Author/Authors :
Salavati Alborz نويسنده Department of Urology, Sina Hospital, Tehran University of Medical Sciences , Allameh Farzad نويسنده Urology Research Center, Sina Hospital, Tehran University of Medical Sciences, Tehran , Qashqai Hamidreza نويسنده Urology Department, Shohada-e-Tajrish Hospital, Shahid
Beheshti University of Medical Sciences, Tehran, Iran
Abstract :
Objectives To test a novel neural network prediction model for
prostate cancer based on age, rectal examination, prostate specific
antigen (PSA) and prostate volume. Methods 572 men who underwent
trans-rectal ultrasound guided prostate biopsy from February, 2013 to
September, 2014 participated in the study. Prostate configuration based
on digital rectal examination, serum PSA level, and prostate volume were
recorded. Pathologic outcomes were categorized in two groups:
adenocarcinoma vs. noncancerous reports. A multi-layer perceptron (MLP)
neural network was designed in which total PSA, free PSA, age, rectal
examination results and prostate volume were vectors. Results 566 men
with the average age of 65.9 ± 8.6 years. Average total and free PSA
levels were 19.77 ± 50.03 ng/mL and 2.46 ± 8.36 ng/mL respectively.

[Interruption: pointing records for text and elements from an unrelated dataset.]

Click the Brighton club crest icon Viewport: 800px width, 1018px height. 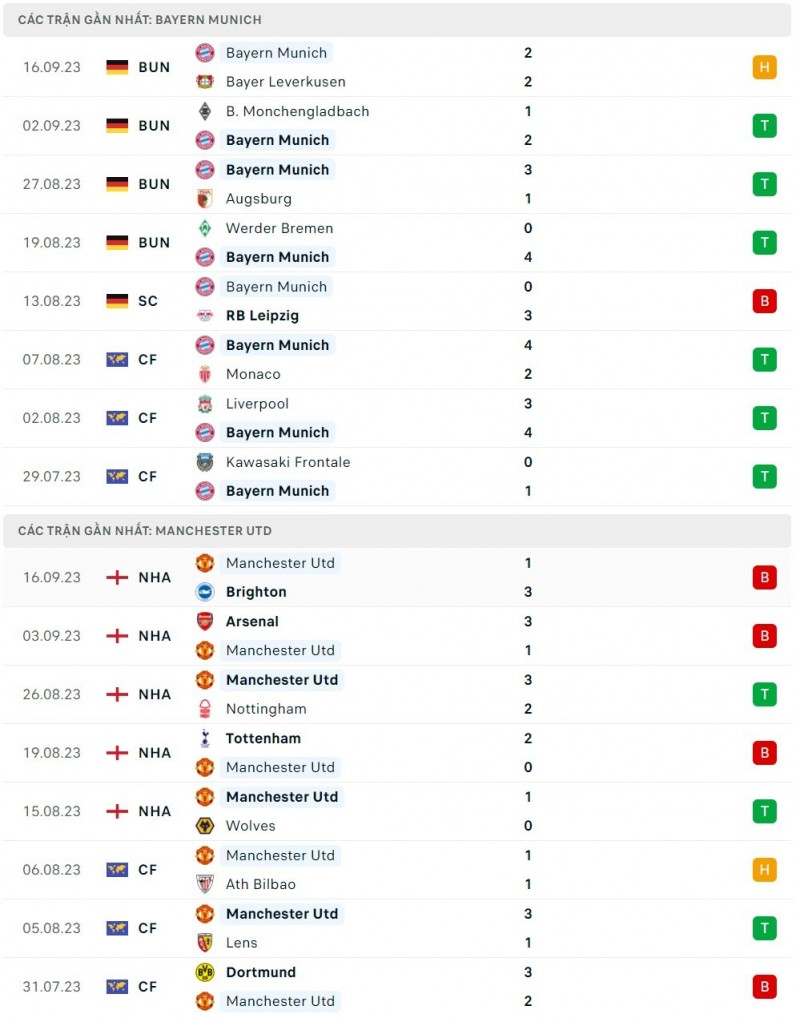point(205,592)
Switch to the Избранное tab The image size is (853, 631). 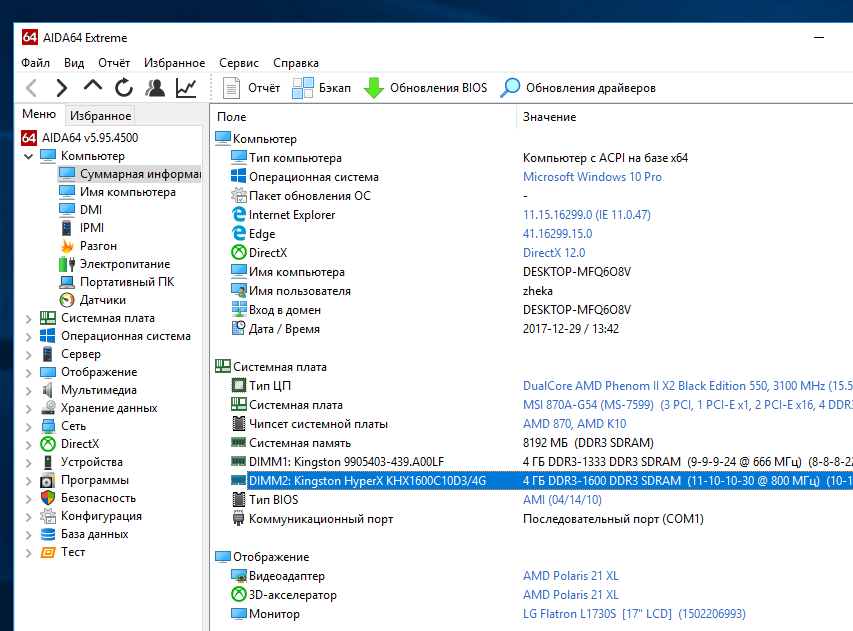point(101,116)
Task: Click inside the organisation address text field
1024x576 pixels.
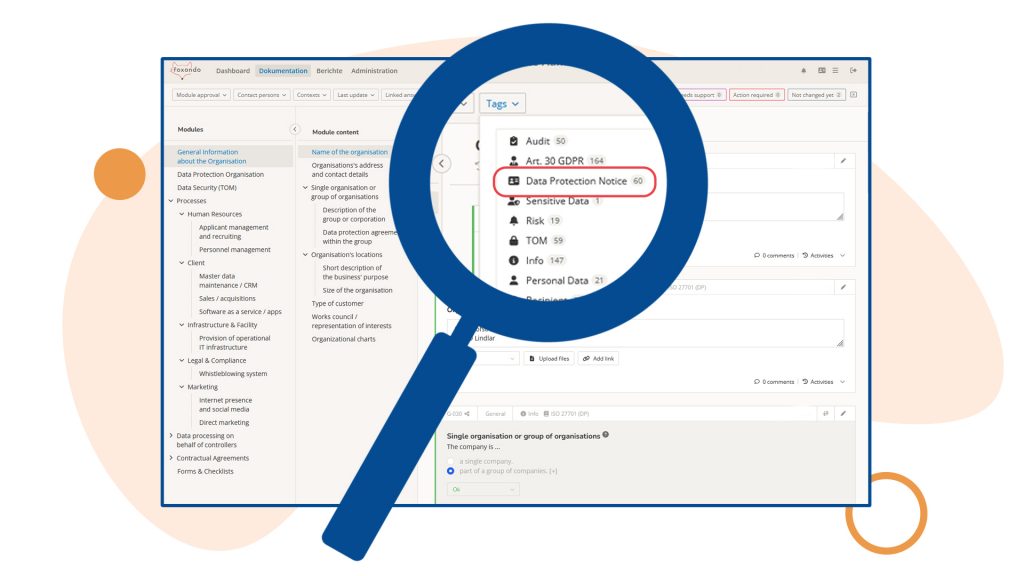Action: pyautogui.click(x=700, y=330)
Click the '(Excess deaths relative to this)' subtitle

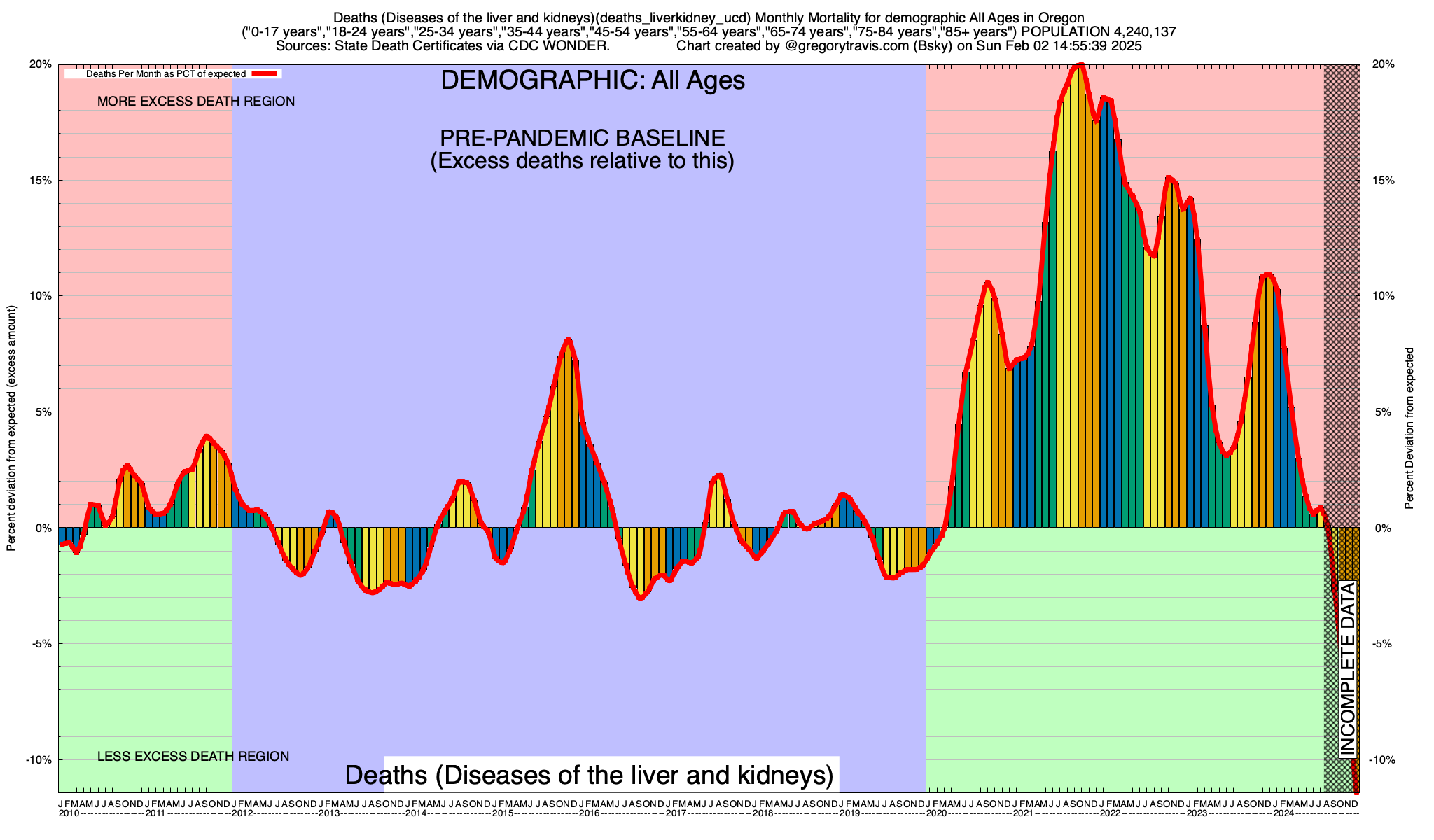coord(582,161)
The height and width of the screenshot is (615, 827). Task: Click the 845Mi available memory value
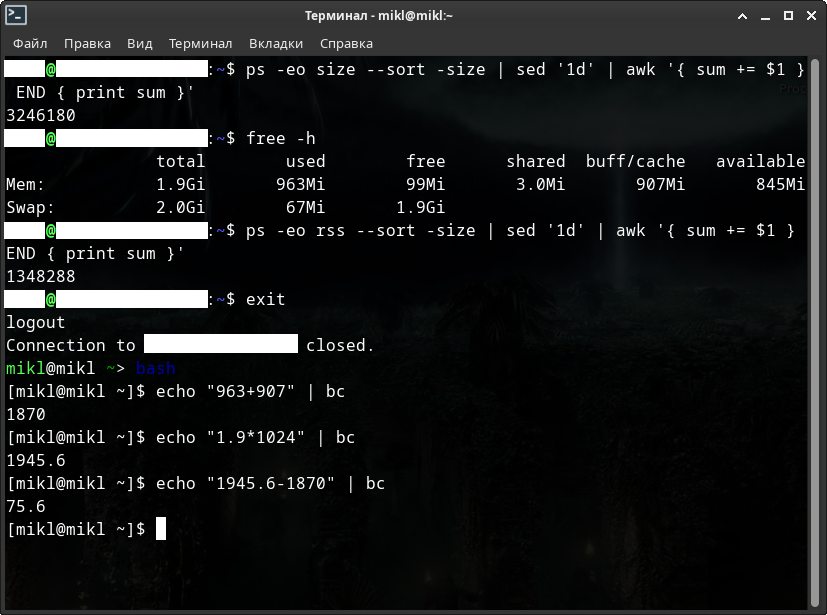coord(780,184)
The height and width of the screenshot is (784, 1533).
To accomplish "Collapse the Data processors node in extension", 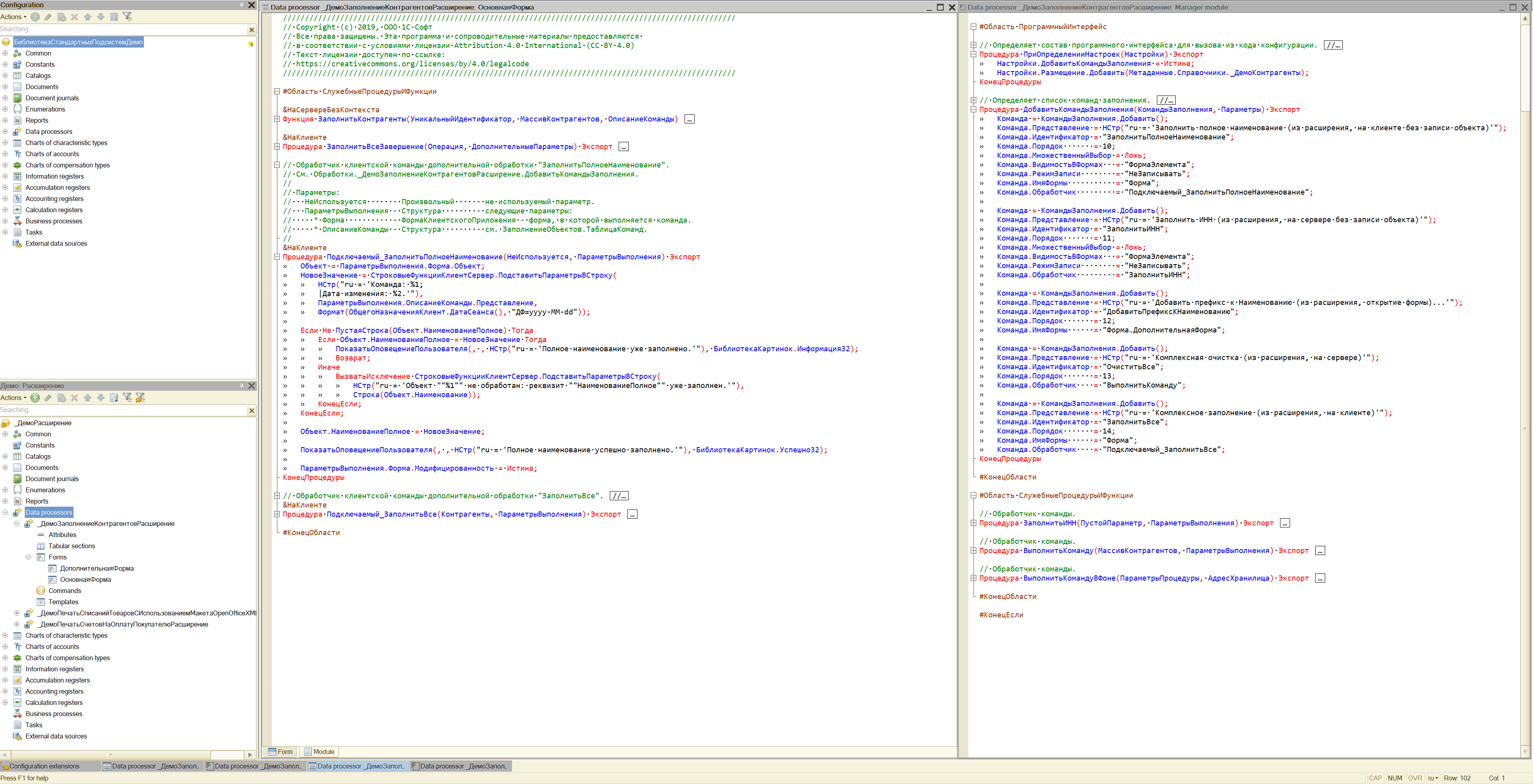I will point(5,512).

Average free to total PSA ratio was 14.68 ± 11.24%. Prostate size was
58.58 ± 31.64CC on average. Age, total PSA,
prostate volume and abnormal DRE were correlated with prostate cancer at
biopsy, and the most powerful of all was abnormal DRE with odds ratio of
0.12. Neural networks were formed on a 3-layer perceptron and finally a
network of 6 entry, 9 middle, and 2 output nodes was selected with the
learning rate of 0.05. The Correct prediction rate for the model was
85.3%. Conclusions It seems that our three-layer perceptron neural
network model proves better results than the logistic regression model
in predicting the presence of prostate cancer based on total and free
PSA, DRE result, prostate volume and age.